#### Required task
Extract every line of text from the rows below verbatim, omitting the pictures from your answer.

#### Task input

_ _ _

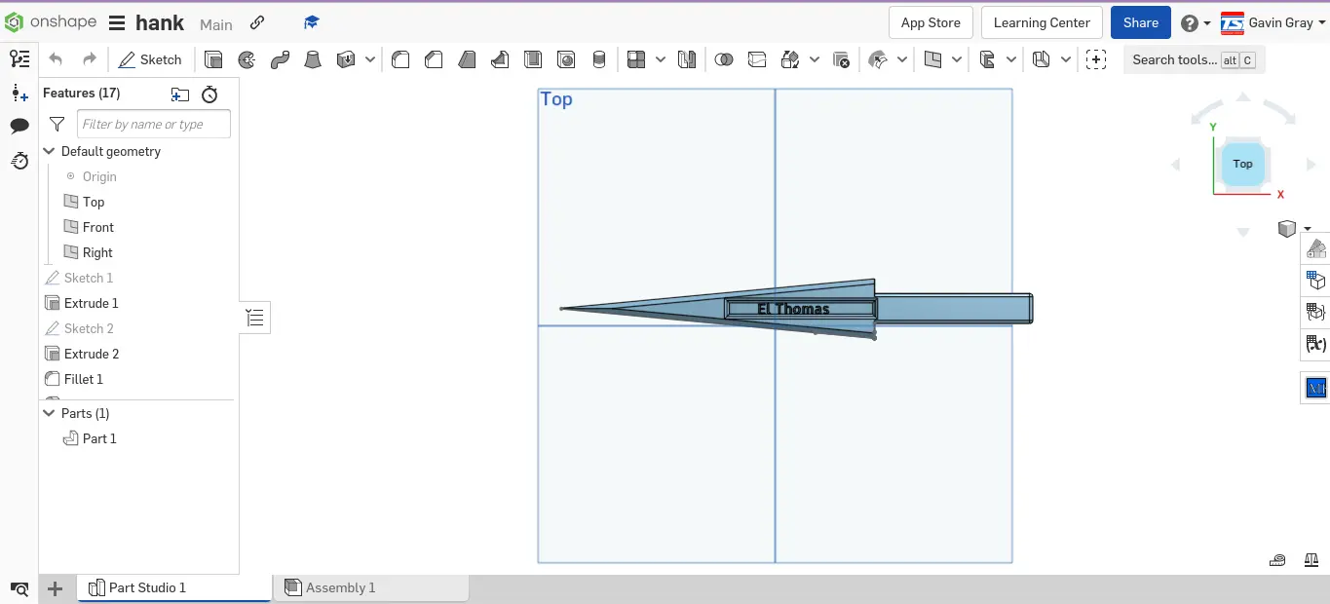Select the Extrude tool

click(x=213, y=59)
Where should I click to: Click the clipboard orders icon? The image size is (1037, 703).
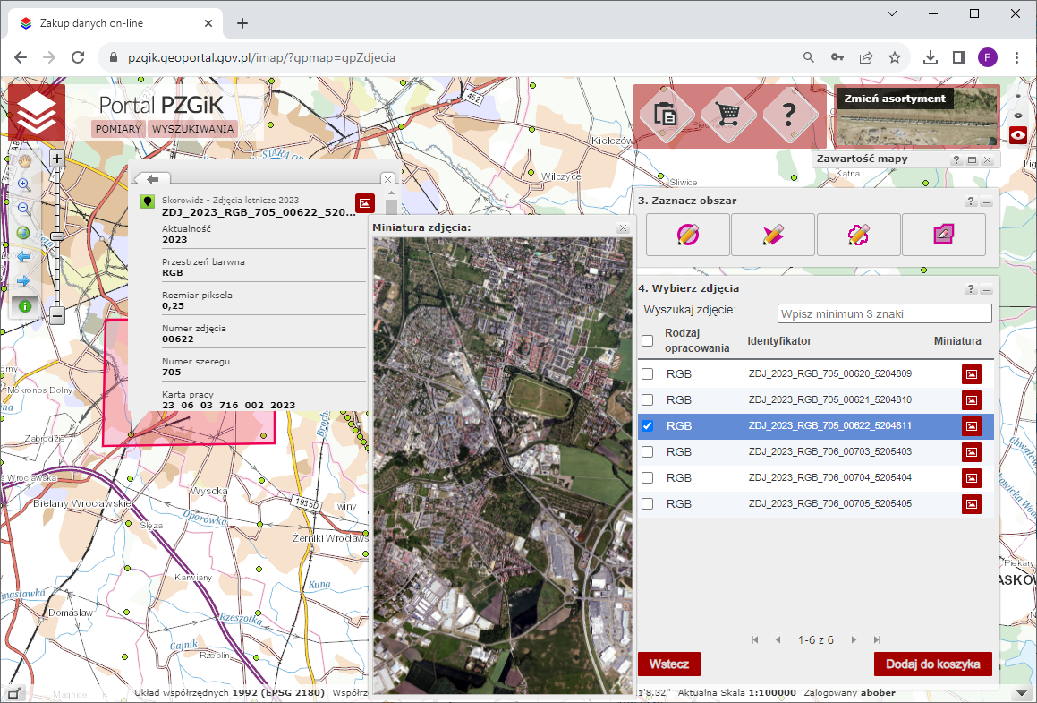(x=665, y=116)
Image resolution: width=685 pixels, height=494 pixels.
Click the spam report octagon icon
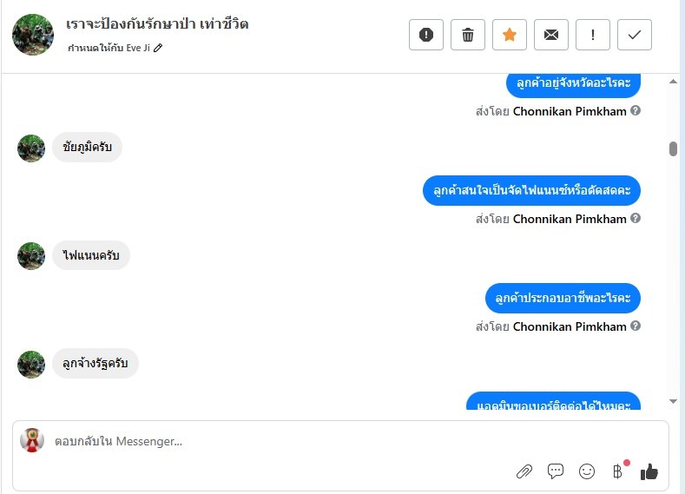coord(426,35)
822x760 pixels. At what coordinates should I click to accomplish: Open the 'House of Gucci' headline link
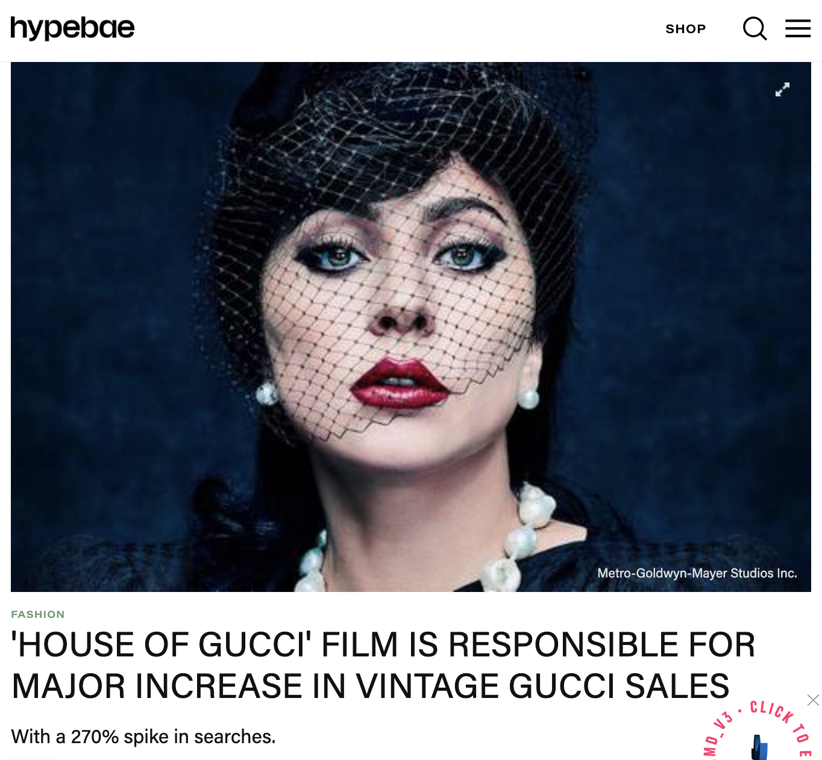[x=383, y=665]
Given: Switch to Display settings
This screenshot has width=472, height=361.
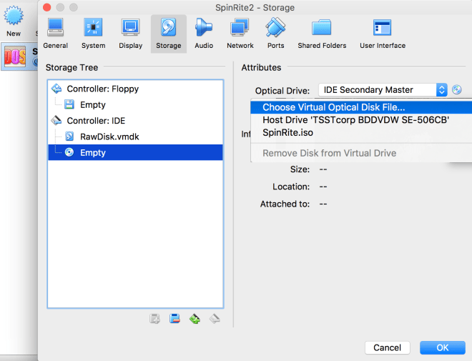Looking at the screenshot, I should 130,34.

_ _ _

#### Output for this exercise
Select the Extrude tool

click(x=213, y=59)
Where should I click to: Click the clipboard orders icon? The image size is (1037, 703).
(x=665, y=116)
Image resolution: width=685 pixels, height=494 pixels.
Click the spam report octagon icon
coord(426,35)
822x760 pixels. At what coordinates should I click to accomplish: Open the 'House of Gucci' headline link
[x=383, y=665]
Given: Switch to Display settings
This screenshot has width=472, height=361.
Looking at the screenshot, I should 130,34.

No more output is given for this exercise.